**LISTED ENTRIES**
BEGIN

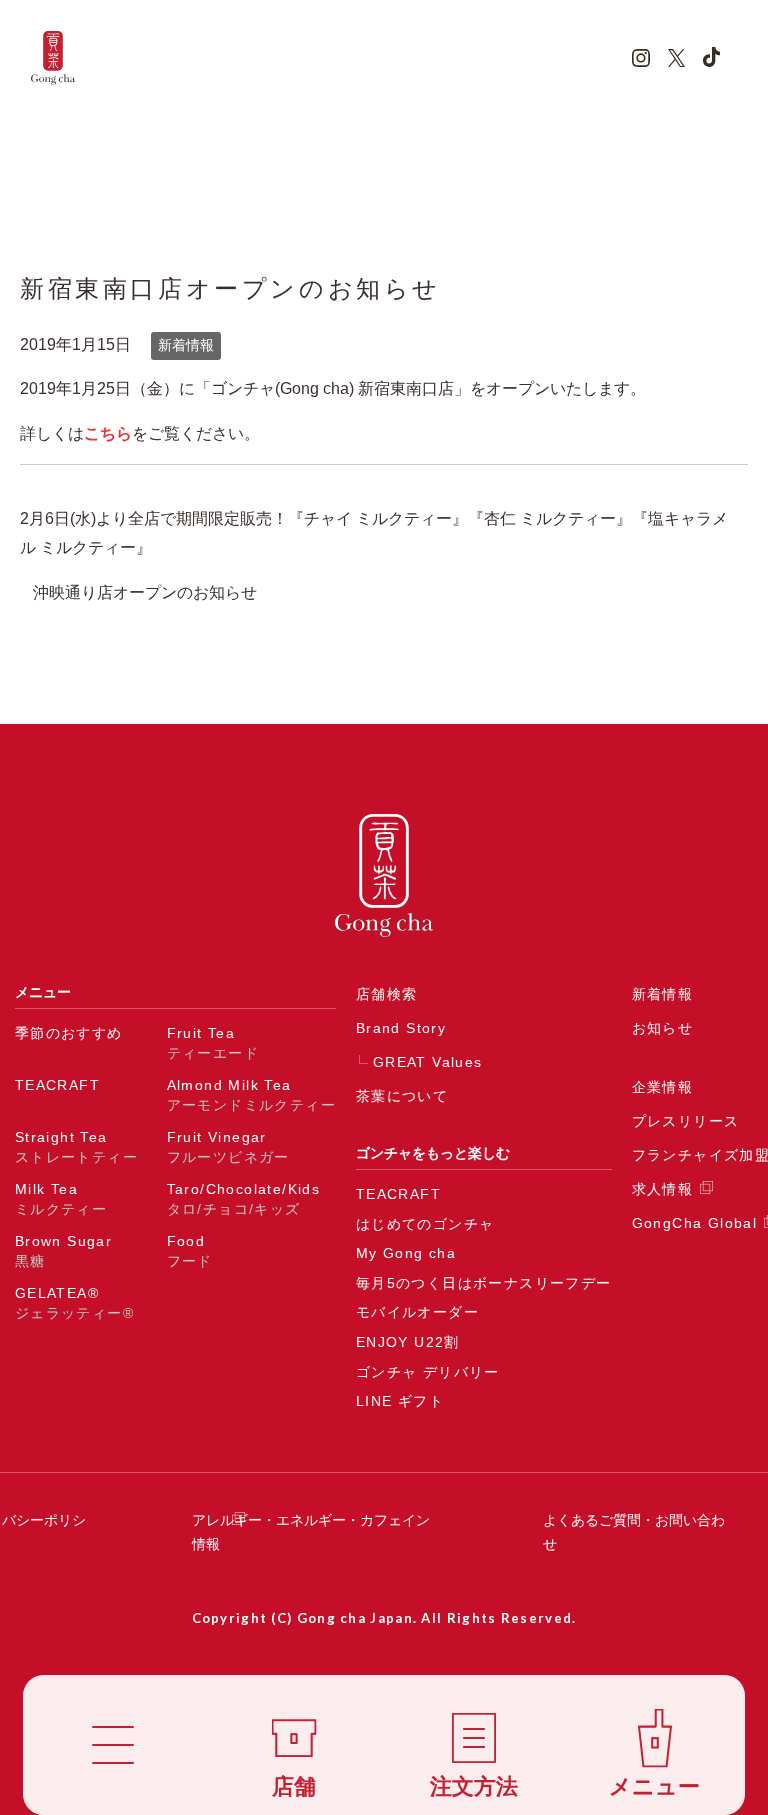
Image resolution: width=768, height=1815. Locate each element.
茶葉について (402, 1096)
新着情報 (186, 345)
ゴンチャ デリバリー (428, 1372)
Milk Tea (61, 1199)
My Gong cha (406, 1253)
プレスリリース (686, 1121)
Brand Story (401, 1028)
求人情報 (663, 1189)
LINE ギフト (400, 1401)
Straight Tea (76, 1147)
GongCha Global (695, 1223)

END

**ACTION ITEM**
The line containing "ゴンチャ デリバリー (428, 1372)" and every line after it, up to and including the last line of the records, should be reproduced exactly, with nothing else.

**EXERCISE RESULT**
ゴンチャ デリバリー (428, 1372)
Milk Tea (61, 1199)
My Gong cha (406, 1253)
プレスリリース (686, 1121)
Brand Story (401, 1028)
求人情報 (663, 1189)
LINE ギフト (400, 1401)
Straight Tea (76, 1147)
GongCha Global (695, 1223)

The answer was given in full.